What the exercise asks
Write out each line of the listing that contains the string "width". Matches must have the same case.

○ ○ ○ ○ ○

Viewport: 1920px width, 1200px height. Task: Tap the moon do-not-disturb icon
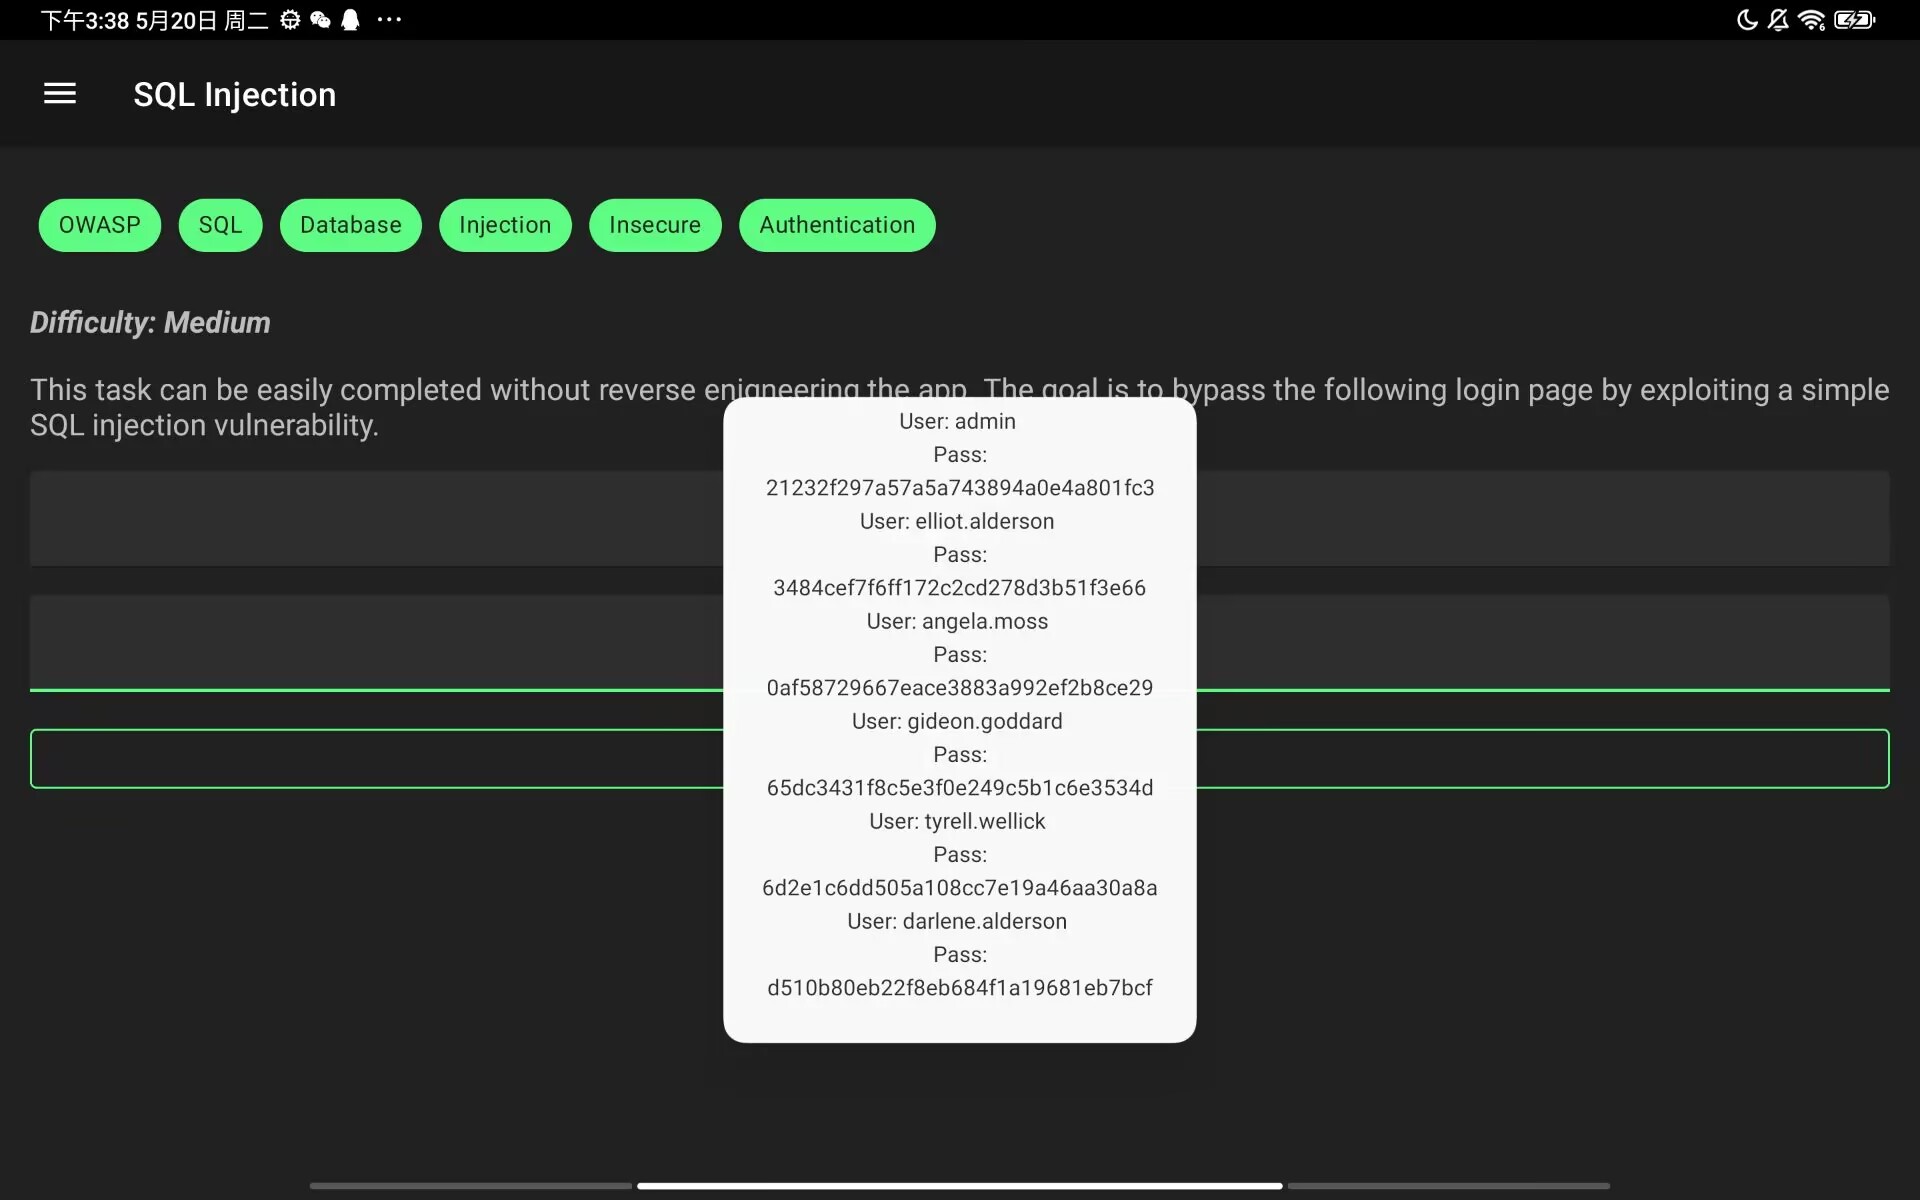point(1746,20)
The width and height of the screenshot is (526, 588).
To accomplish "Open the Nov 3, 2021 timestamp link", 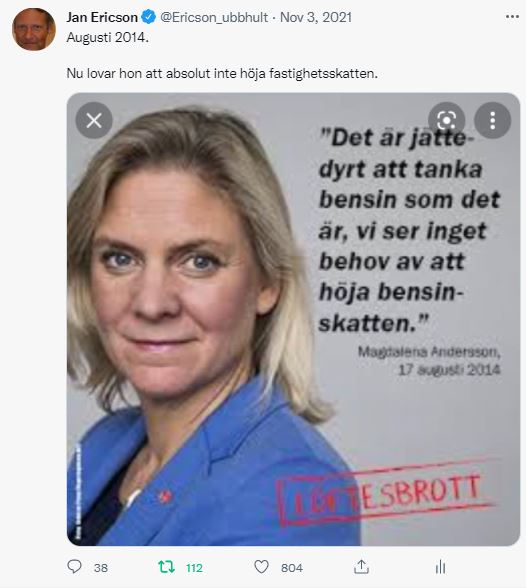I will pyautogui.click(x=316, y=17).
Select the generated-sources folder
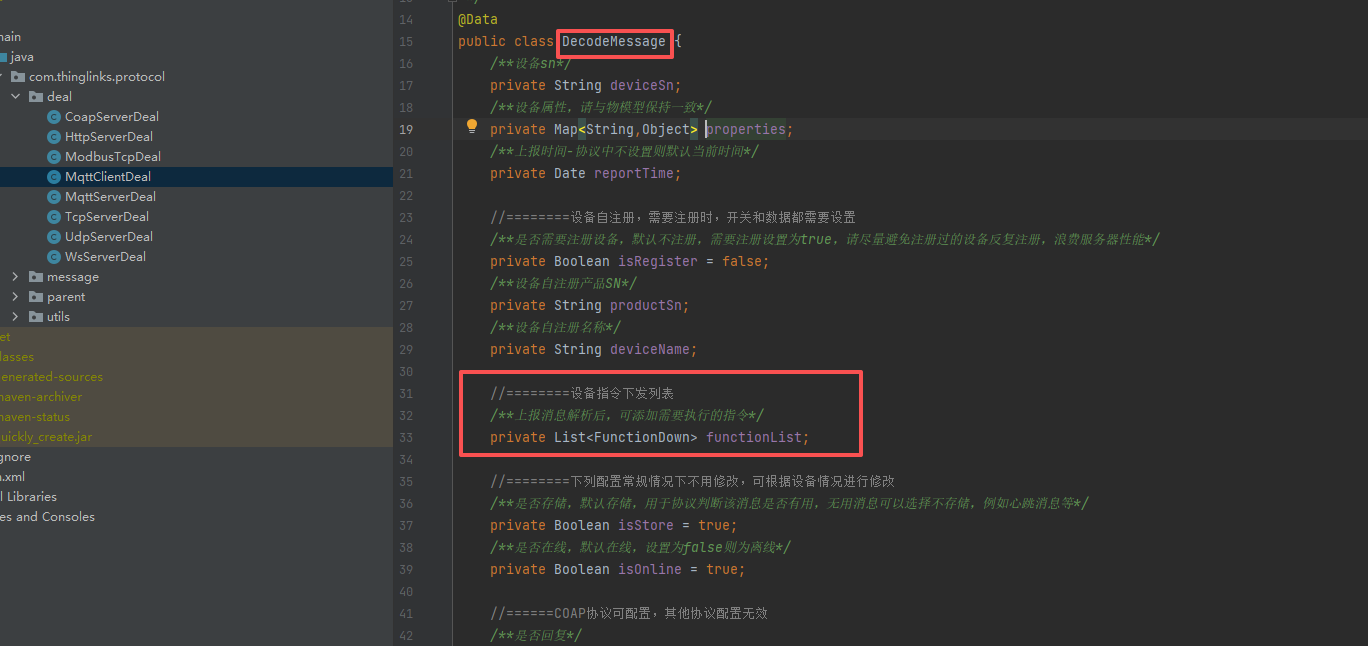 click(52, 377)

○ ○ ○ ○ ○

Full solution
Viewport: 1920px width, 1200px height. Task: Tap the moon do-not-disturb icon
The width and height of the screenshot is (526, 588).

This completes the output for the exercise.